Galaxies Messier 91 & NGC 4571
History
Charles Messier discovered the galaxy M 91 on 18 March 1781 and wrote: «Nebula without a star, in Virgo, above the previous number 90: The light is even weaker than the previous one [M 90]. Note: The constellation Virgo, especially the northern part, is one of the constellations that contains the most nebulae. This catalog contains thirteen of them that have been determined. The following numbers: 49, 58, 59, 60, 61, 84, 85, 86, 87, 88, 89, 90 and 91. All these nebulae appear without a star and you can only see them in a clear sky if they have the meridian happen. Most of these nebulae were found by M. Méchain.» [281]
At the coordinates that Messier stated at the time, there is no nebula that fits the description and so M 91 was considered lost for a long time. It was not until 1969 that an amateur astronomer discovered that Messier probably measured the position of M 91 using M 89, while he believed it was M 58 and that the position was therefore incorrectly entered. If you reproduce Messier's measurement error, you get to the position of NGC 4548 with an accuracy of 0.1 minutes in right ascension and 1' in declination. M 91 must therefore be NGC 4548. [217]
Physical Properties
M 91 is a beautiful bar-spiral galaxy of the morphological type SB_a and has a LINER-type active core.
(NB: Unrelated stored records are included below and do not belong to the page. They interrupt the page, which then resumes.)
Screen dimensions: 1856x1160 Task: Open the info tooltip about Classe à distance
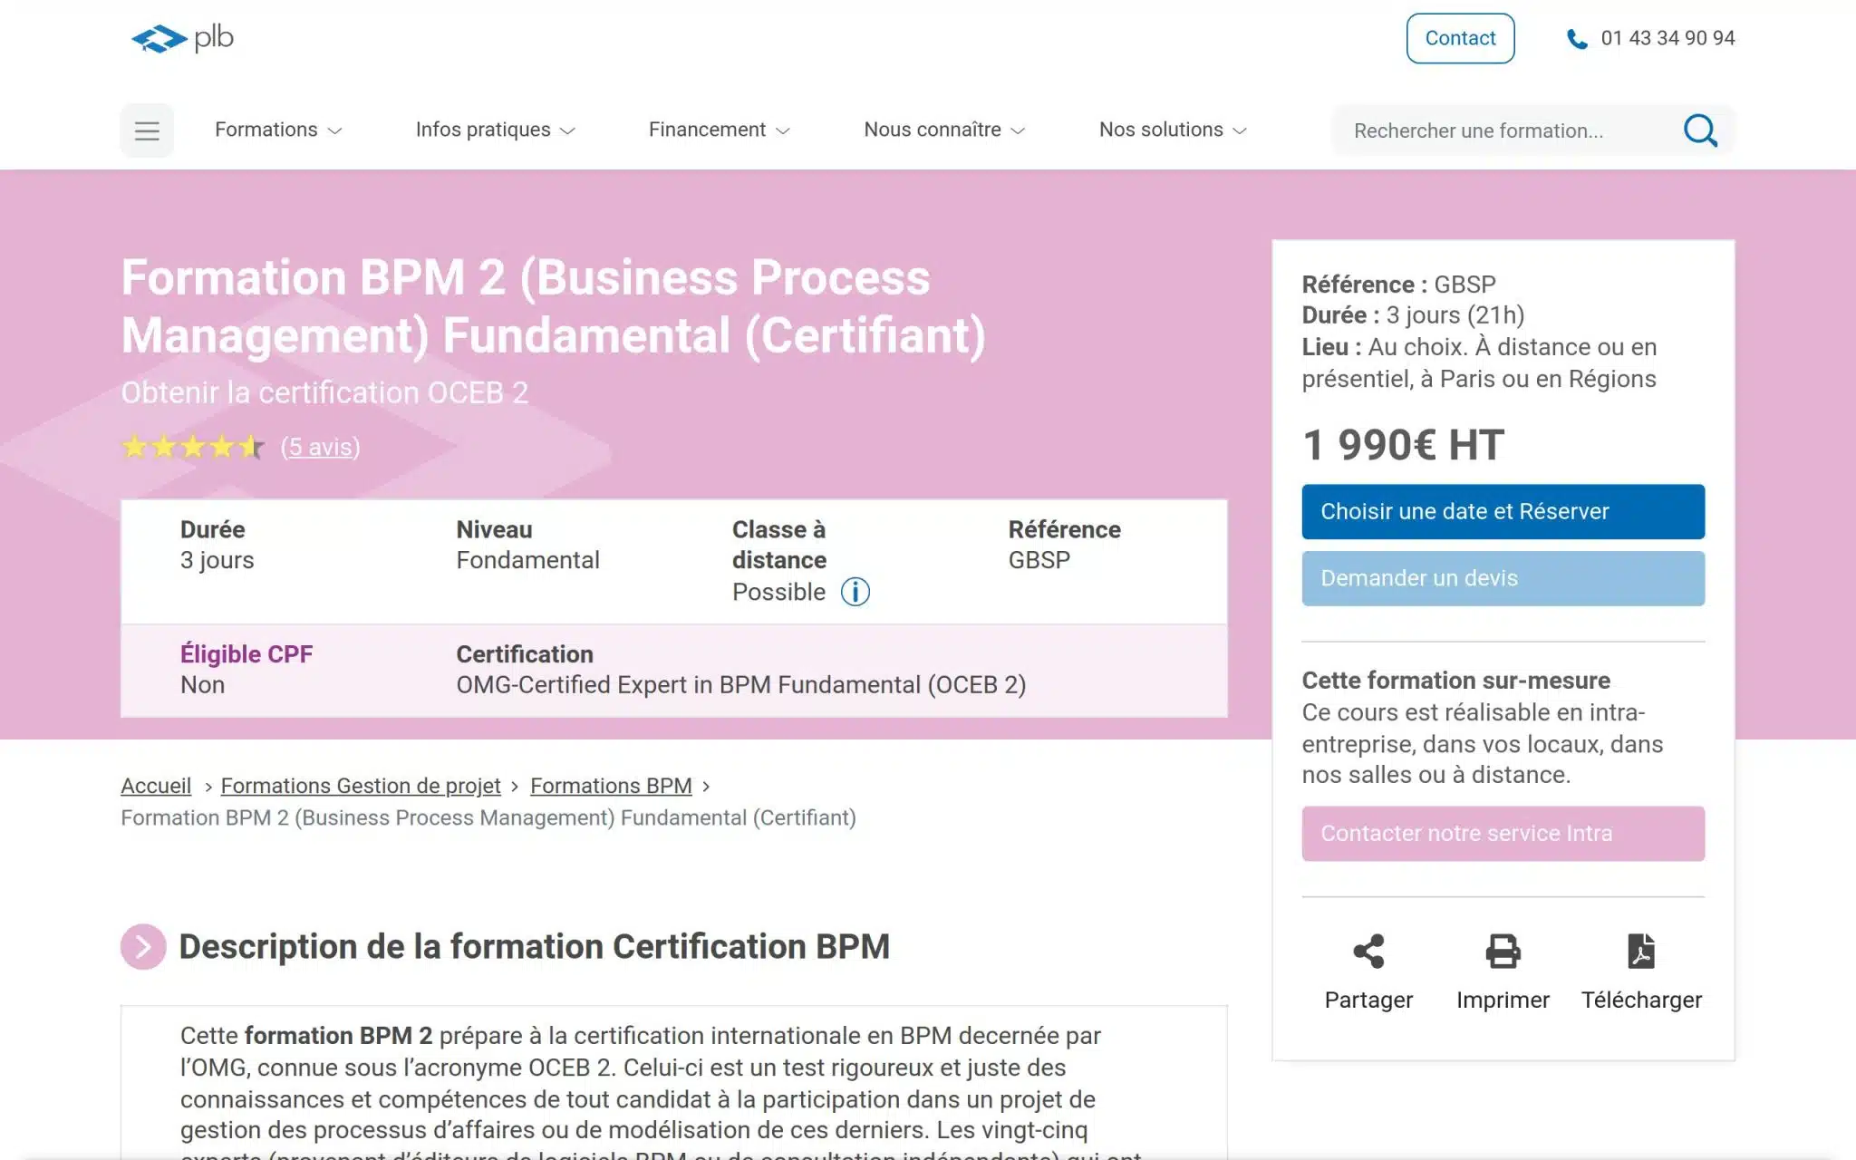[854, 592]
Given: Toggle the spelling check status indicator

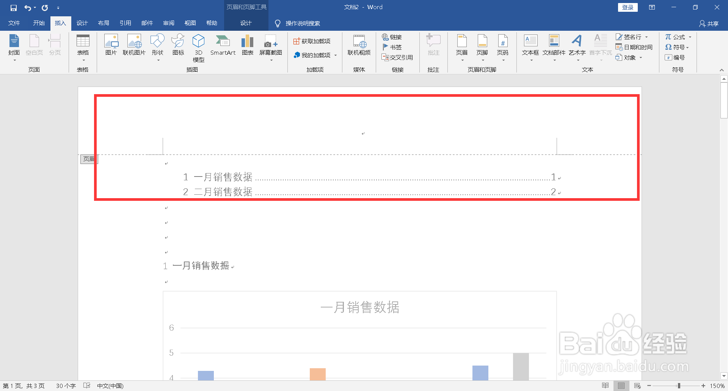Looking at the screenshot, I should pyautogui.click(x=86, y=386).
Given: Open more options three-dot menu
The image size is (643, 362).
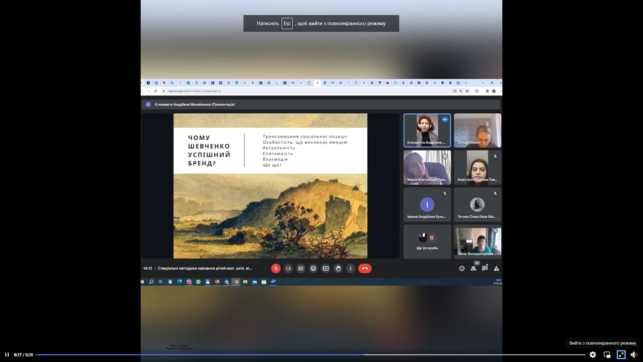Looking at the screenshot, I should click(350, 268).
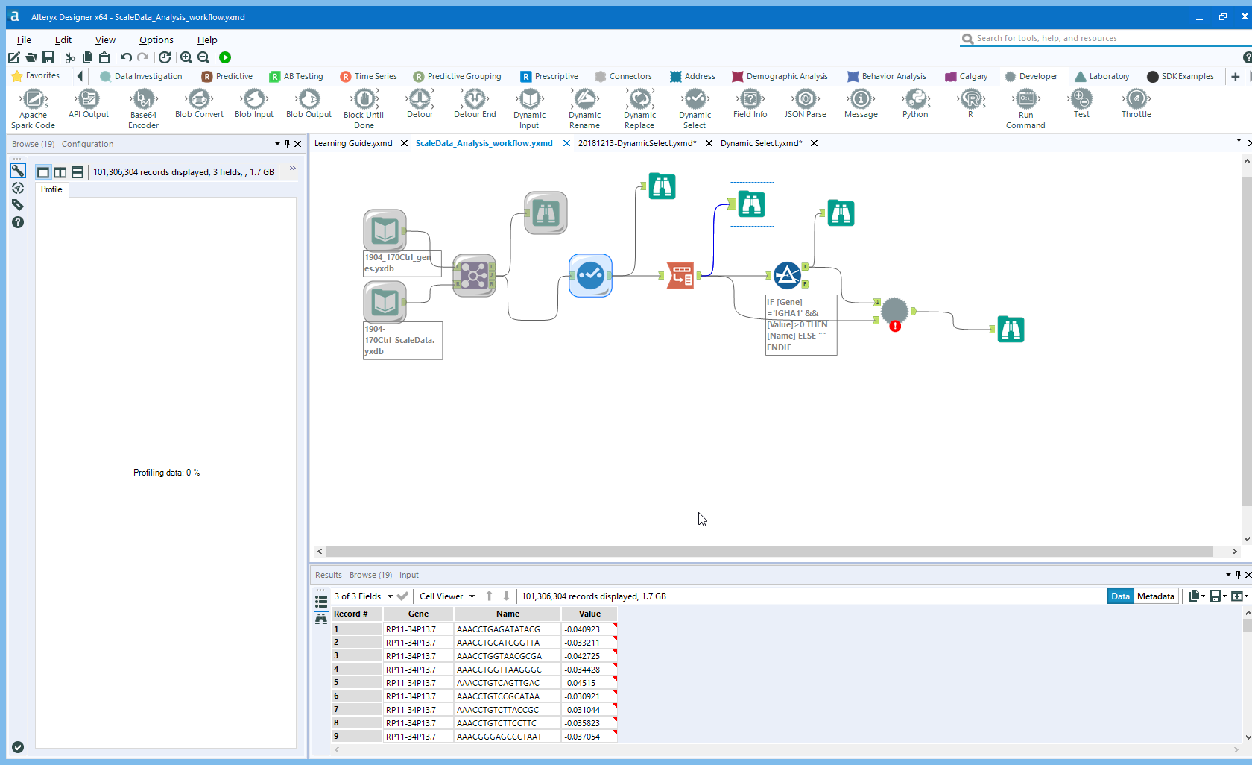Click the Data button in the Results pane
Image resolution: width=1252 pixels, height=765 pixels.
click(x=1120, y=596)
Measured distances range from 16.2 Mpc to 19 Mpc. [145]
Designation | NGC 4548 |
Type | Gx (SBb) |
Right Ascension (J2000.0) | 12h 35m 26.4s |
Declination (J2000.0) | +14° 29' 47" |
Diameter | 5.2 × 4.2 arcmin |
Photographic (blue) magnitude | 11.0 mag |
Visual magnitude | 10.2 mag |
Surface brightness | 13.4 mag·arcmin-2 |
Position Angle | 150° |
Redshift (z) | 0.001621 |
Distance derived from z | 6.85 Mpc |
Metric Distance | 16.200 Mpc |
Dreyer Description | B, L, lE, lbM |
Identification, Remarks | WH II 120; h 1345; GC 3093; M 91; UGC 7753; MCG 3-32-75; IRAS 12328+1446; CGCG 99-96; VCC 1615 |
Further Galaxies in that Area
The spiral galaxy NGC 4571 is located just under half a degree from M 91 and directly next to the 8.9 mag bright star SAO 100177. It was discovered by William Herschel on 14 January 1787 and in 1888 by Dreyer under the number 4571 in his «New General Catalog of Nebulae and Cluster of Stars». On 23 November 1900, the German astronomer Arnold Schwassmann looked at the place in the sky. He apparently misinterpreted the 15th mag star west of the galaxy as NGC 4571 and believed it was a new discovery, which is why the same galaxy later received a second entry in the «Index Catalogue» as IC 3588. [196]
NGC 4571 is a spiral galaxy of the morphological type SA (r) d and is located about 16.5 Mpc to 19.4 Mpc from Earth.
PGC | RA | Dec | Type | Dim | Btot | HRV | PA | Names |
---|---|---|---|---|---|---|---|---|
PGC 41978 | 12 35 44.3 | +14 24 47 | S R | .7 x .3 | 15.6 | CGCG 99-97, VCC 1636 | ||
PGC 42100 | 12 36 56.6 | +14 13 03 | S | 3.7 x 3.4 | 11.9 | 342 | 55 | NGC 4571, IC 3588, UGC 7788, MCG 2-32-156, CGCG 70-194, VCC 1696, IRAS 12344+1429 |
Finder Chart
The two galaxies are located in the constellation Coma Berenices. The best observation time is December to July.